More than 2,000 students from Korea’s top 3 universities drop out last year

2023.09.04 09:59:01 | 2023.09.04 12:23:31

[Image source: Gettyimagesbank]이미지 확대

[Image source: Gettyimagesbank]

The number of students dropping out of South Korea’s three-most prestigious universities has reached an all-time high of more than 2,000 last year as many young people decide to study more years to enter medical schools.

According to an analysis by Jongro Academy, the country’s top prep school for college, on Sunday, the number of dropouts at the country’s top three universities stood at 2,131 last year, up 8.1 percent from a year ago. The three universities are Seoul National University, Yonsei University, and Korea University.
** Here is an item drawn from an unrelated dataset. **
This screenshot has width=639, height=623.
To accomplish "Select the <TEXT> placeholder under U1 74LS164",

Dropouts include students that voluntarily leave school mid-year, those that do not enroll themselves, or those that do not return back to school after taking time off.

Observers noted that the number of dropouts is rising as students choose to study more years and retake the college entrance exam to enter medical schools.
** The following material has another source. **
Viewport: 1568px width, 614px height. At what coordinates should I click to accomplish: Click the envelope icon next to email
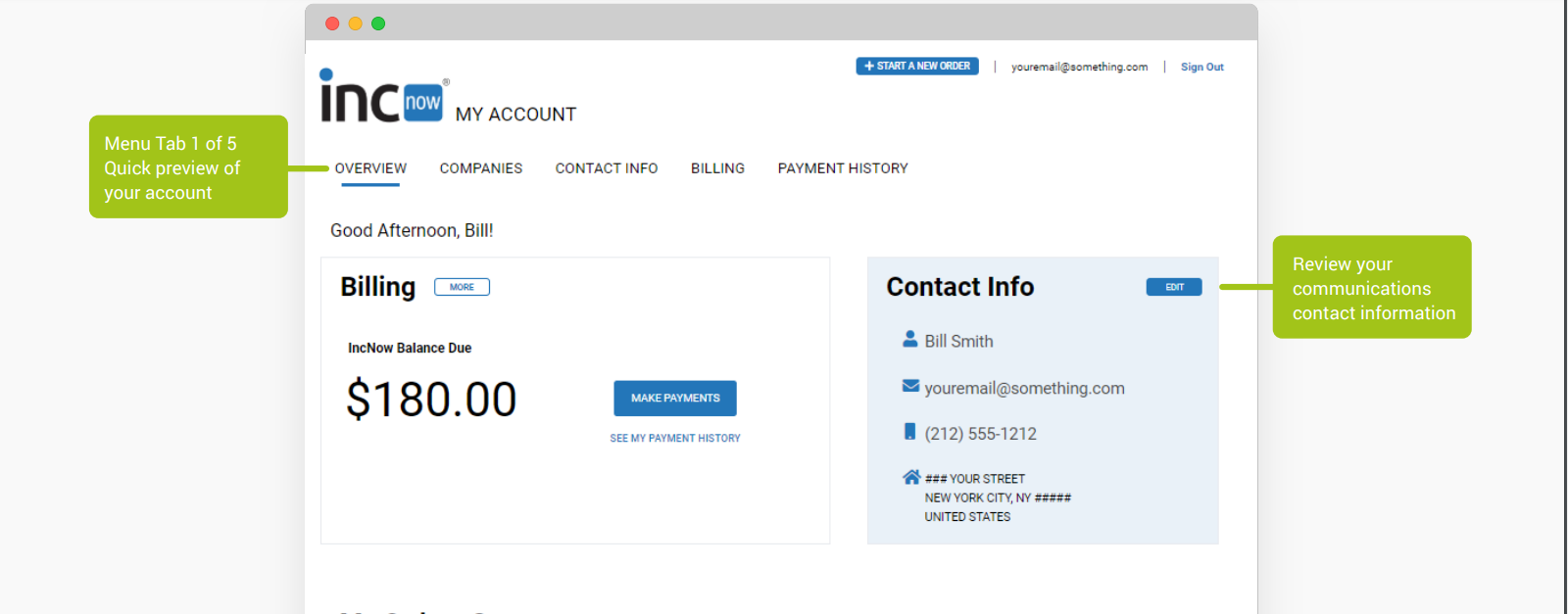[910, 387]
The number of dropouts has been on a steady increase in recent years from 1,339 in 2018 to 1,415 in 2019, 1,624 in 2020, and 1,971 in 2021.

Students enrolled in Yonsei University and Korea University are known to be retaking college entrance exams to enter the more prestigious Seoul National University. Students at Seoul National University are known to be pausing entrances or taking time off from school to enter medical schools.

In some majors, dropouts accounted for nearly half of the entire enrollment.

At Seoul National University, the Department of Applied Biological Chemistry had 24 out of 52 students drop out last year and the Department of Food and Animal Biotechnology 21 out of 58 students.

Of those who dropped out of the three universities last year, 65.1 percent were from the College of Natural Sciences. The number of dropouts from the College of Humanities stood at 688, up 50.8 percent from a year earlier.

“The integrated college entrance exam has led natural science majors to retake college entrance exams to enter med schools while some of them failed to adapt to new academic environments,” said a professor at Seoul National University who asked to be unnamed. “There are quite a few cases where science students who were admitted to liberal art departments through cross-disciplinary major applications fail to adapt to courses that require literacy and go back to the sciences.”